Mild traumatic brain injury (mTBI), commonly known as concussion, is a major public health issue characterized by subtle neuronal damage that traditional imaging techniques such as computed tomography (CT) and magnetic resonance imaging (MRI) often fail to detect. Fluid biomarkers have emerged as promising diagnostic and prognostic tools for mTBI.

OBJECTIVES

This umbrella meta-analysis aims to evaluate the diagnostic accuracy and clinical utility of the key fluid biomarkers, S100B, glial fibrillary acidic protein (GFAP), ubiquitin carboxy-terminal hydrolase L1 (UCH-L1, neurofilament light chain (NfL)) and tau protein, in detecting mTBI and to clarify their roles as screening, confirmatory, and complementary indicators.

METHODS

A systematic review was performed using PubMed, Web of Science, Scopus, and Cochrane to identify the published meta-analyses that assessed the biomarkers in mTBI. Sensitivity, specificity, and diagnostic odds ratios were then calculated using random-effects models.
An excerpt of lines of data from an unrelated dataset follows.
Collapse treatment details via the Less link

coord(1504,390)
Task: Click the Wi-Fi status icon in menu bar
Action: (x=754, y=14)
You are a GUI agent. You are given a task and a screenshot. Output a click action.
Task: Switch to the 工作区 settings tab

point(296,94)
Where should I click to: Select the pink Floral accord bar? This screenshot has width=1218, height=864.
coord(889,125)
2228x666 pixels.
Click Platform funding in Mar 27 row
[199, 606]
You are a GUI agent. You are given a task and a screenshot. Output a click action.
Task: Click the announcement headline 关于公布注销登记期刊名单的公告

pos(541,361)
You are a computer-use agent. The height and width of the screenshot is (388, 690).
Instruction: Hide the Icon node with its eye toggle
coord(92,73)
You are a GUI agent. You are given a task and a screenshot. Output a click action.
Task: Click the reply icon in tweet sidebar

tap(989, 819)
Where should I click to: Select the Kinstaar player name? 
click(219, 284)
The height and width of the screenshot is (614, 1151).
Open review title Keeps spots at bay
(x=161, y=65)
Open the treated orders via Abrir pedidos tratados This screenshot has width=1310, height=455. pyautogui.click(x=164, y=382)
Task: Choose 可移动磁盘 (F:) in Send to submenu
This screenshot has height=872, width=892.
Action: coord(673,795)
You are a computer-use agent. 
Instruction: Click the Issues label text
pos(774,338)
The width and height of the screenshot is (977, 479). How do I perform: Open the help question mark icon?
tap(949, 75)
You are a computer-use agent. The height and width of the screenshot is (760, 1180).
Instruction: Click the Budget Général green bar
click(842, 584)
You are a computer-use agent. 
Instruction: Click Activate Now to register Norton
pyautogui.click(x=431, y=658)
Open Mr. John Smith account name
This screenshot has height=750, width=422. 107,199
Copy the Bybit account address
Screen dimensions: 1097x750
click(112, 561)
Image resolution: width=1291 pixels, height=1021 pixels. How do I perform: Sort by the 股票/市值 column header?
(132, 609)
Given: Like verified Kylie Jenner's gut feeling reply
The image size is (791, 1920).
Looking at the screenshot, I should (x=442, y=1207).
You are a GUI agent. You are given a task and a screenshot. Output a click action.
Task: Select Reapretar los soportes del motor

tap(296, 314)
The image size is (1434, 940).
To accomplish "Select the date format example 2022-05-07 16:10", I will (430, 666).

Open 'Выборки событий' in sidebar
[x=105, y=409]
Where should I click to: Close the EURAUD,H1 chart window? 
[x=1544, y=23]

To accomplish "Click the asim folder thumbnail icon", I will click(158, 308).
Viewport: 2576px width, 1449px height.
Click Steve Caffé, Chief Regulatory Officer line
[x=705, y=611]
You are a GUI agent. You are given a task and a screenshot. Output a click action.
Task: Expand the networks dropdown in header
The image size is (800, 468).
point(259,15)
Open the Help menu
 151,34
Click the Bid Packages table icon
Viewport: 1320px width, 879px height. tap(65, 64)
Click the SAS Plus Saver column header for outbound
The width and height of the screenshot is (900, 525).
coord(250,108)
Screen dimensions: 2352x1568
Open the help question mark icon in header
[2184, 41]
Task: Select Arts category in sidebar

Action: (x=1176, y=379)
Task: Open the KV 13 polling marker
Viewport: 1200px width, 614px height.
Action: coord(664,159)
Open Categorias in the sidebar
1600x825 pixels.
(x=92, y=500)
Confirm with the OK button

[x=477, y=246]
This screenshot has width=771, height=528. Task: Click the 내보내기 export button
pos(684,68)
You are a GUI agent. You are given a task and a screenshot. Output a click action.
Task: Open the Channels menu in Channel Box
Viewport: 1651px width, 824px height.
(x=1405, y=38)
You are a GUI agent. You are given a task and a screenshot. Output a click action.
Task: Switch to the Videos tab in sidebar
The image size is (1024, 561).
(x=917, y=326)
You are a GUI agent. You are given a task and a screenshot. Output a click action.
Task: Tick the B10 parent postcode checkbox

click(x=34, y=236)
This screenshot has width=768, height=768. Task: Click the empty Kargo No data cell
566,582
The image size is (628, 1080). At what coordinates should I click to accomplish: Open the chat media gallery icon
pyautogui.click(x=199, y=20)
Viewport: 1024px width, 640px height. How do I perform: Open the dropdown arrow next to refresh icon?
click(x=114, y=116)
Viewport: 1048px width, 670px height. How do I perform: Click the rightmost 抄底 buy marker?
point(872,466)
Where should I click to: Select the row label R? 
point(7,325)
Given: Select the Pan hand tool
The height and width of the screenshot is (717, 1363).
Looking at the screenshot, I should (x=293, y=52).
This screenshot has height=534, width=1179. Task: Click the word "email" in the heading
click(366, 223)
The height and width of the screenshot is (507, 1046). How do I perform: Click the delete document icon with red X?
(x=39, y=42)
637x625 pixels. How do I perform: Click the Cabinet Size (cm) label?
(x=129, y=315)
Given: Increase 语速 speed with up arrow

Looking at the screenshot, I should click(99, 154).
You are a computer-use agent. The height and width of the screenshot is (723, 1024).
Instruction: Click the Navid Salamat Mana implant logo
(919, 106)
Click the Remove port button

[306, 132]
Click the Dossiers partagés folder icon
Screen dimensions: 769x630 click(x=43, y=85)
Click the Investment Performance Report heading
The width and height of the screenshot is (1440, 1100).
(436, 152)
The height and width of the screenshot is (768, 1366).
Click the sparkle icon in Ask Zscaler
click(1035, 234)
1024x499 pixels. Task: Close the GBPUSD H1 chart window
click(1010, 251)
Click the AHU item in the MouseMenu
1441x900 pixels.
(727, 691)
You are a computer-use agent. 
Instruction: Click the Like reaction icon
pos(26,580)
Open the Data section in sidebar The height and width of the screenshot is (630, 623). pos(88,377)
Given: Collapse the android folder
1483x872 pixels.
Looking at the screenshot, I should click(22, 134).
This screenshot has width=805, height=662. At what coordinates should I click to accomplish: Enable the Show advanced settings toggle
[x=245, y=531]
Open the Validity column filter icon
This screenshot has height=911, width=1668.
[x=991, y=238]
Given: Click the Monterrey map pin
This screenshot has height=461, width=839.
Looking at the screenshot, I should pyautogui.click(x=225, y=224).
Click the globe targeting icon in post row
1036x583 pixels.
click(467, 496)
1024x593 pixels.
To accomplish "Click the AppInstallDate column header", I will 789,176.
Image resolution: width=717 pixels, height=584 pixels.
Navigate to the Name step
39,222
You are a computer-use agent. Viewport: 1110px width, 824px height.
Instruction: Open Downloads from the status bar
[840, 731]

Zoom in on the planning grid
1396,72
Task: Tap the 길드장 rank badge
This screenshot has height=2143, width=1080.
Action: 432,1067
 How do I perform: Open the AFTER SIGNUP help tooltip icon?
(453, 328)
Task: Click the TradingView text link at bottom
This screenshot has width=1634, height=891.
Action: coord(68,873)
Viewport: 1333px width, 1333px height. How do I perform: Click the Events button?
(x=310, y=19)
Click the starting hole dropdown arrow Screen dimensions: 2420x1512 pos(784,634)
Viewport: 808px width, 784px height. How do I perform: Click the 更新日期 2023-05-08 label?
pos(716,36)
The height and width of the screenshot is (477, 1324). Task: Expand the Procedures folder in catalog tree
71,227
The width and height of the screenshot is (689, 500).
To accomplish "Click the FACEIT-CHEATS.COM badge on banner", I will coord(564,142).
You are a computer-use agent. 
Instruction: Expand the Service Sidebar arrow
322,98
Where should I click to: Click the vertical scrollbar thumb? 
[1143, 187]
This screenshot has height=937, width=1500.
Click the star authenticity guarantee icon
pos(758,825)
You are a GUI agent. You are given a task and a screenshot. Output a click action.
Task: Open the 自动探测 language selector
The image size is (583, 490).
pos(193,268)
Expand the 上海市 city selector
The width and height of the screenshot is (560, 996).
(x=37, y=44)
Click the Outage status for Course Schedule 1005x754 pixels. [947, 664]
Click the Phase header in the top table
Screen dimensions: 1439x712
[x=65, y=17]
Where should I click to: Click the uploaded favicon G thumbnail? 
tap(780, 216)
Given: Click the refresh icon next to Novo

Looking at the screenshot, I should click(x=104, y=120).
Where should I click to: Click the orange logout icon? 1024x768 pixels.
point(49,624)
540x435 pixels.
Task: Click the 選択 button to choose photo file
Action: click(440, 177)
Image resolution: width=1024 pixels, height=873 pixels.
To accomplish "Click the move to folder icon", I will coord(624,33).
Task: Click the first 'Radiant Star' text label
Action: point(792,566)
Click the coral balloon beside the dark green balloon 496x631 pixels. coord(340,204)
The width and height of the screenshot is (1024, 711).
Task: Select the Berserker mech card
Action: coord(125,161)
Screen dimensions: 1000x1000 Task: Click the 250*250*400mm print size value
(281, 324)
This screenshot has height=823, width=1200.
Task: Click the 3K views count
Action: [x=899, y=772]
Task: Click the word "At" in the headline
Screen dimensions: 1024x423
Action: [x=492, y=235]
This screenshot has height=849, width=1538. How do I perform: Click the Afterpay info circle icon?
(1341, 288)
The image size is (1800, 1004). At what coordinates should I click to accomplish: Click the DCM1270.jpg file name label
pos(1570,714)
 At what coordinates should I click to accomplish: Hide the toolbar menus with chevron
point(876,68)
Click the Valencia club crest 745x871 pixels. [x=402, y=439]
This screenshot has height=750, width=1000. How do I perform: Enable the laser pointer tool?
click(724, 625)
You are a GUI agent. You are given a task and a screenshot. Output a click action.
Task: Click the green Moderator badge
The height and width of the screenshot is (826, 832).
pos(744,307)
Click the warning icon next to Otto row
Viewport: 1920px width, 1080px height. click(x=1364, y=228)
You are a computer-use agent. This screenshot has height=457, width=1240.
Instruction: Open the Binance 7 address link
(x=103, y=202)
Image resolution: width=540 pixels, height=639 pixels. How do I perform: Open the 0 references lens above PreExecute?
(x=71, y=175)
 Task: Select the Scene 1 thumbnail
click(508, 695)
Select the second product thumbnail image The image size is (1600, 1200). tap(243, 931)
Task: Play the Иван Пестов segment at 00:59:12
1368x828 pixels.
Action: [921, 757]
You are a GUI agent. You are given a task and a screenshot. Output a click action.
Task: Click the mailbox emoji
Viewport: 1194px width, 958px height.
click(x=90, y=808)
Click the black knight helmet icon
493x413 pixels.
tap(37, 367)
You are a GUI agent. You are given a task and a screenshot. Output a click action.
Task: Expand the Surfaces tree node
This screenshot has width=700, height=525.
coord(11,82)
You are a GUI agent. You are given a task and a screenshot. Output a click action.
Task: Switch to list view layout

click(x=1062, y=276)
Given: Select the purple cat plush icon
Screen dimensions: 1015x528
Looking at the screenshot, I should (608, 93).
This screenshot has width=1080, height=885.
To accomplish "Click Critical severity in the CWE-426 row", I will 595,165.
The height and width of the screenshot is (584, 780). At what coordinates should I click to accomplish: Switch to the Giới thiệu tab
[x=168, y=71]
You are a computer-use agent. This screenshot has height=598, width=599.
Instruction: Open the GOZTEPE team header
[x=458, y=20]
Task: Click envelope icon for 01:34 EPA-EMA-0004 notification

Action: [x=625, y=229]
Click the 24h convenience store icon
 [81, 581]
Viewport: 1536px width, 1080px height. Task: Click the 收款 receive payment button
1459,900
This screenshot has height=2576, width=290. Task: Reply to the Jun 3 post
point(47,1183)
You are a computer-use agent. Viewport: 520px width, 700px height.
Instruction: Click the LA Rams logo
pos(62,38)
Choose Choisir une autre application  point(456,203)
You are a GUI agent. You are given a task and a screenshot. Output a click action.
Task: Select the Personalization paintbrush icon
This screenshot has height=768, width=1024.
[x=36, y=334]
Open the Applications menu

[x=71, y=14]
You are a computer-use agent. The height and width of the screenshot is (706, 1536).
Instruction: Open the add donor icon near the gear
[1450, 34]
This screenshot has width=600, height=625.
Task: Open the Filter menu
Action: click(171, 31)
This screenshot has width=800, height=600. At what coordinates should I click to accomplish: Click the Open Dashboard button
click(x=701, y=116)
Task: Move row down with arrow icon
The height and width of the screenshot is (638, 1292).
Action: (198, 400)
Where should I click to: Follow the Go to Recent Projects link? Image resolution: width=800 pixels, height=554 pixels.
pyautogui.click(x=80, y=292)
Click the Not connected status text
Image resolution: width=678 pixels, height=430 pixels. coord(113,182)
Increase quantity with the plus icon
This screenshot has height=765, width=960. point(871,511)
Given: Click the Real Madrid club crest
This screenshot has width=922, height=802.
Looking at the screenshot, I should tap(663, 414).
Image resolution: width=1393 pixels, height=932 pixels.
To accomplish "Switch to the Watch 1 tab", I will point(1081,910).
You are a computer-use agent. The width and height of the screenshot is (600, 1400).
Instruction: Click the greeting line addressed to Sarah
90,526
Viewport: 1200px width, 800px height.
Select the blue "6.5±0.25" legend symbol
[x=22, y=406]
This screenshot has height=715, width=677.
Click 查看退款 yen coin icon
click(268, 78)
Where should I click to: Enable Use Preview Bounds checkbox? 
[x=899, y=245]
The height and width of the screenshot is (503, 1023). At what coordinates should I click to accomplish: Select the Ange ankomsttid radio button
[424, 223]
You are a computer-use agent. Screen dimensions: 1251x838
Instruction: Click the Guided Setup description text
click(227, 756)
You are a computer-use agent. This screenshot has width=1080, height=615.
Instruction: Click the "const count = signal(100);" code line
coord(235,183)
Heterogeneity was evaluated with the I statistic, and publication bias was assessed via funnel plots. The results of S100B demonstrated high sensitivity (91.6%) but low specificity (42.4%), making it an effective rule-out biomarker to minimize unnecessary CT scans. In contrast, GFAP exhibited moderate sensitivity (84.5%) with improved specificity (61.0%), supporting its role in confirming mTBI diagnoses. UCH-L1 revealed a sensitivity of 86.7% alongside low specificity (37.3%), indicating its potential as a complementary marker. Additionally, the NfL levels were notably elevated in sports-related concussions, while the diagnostic utility of tau protein remains inconclusive due to limited available data.

CONCLUSIONS

The findings underscore the clinical promise of fluid biomarkers in the management of mTBI. S100B and GFAP are particularly valuable as screening and confirmatory markers, respectively. Nonetheless, further standardization of biomarker thresholds and additional longitudinal studies are necessary to validate the roles of UCH-L1, NfL, and Tau protein. The integration of these biomarkers into a multimodal diagnostic panel may enhance mTBI detection accuracy and facilitate improved patient stratification and management.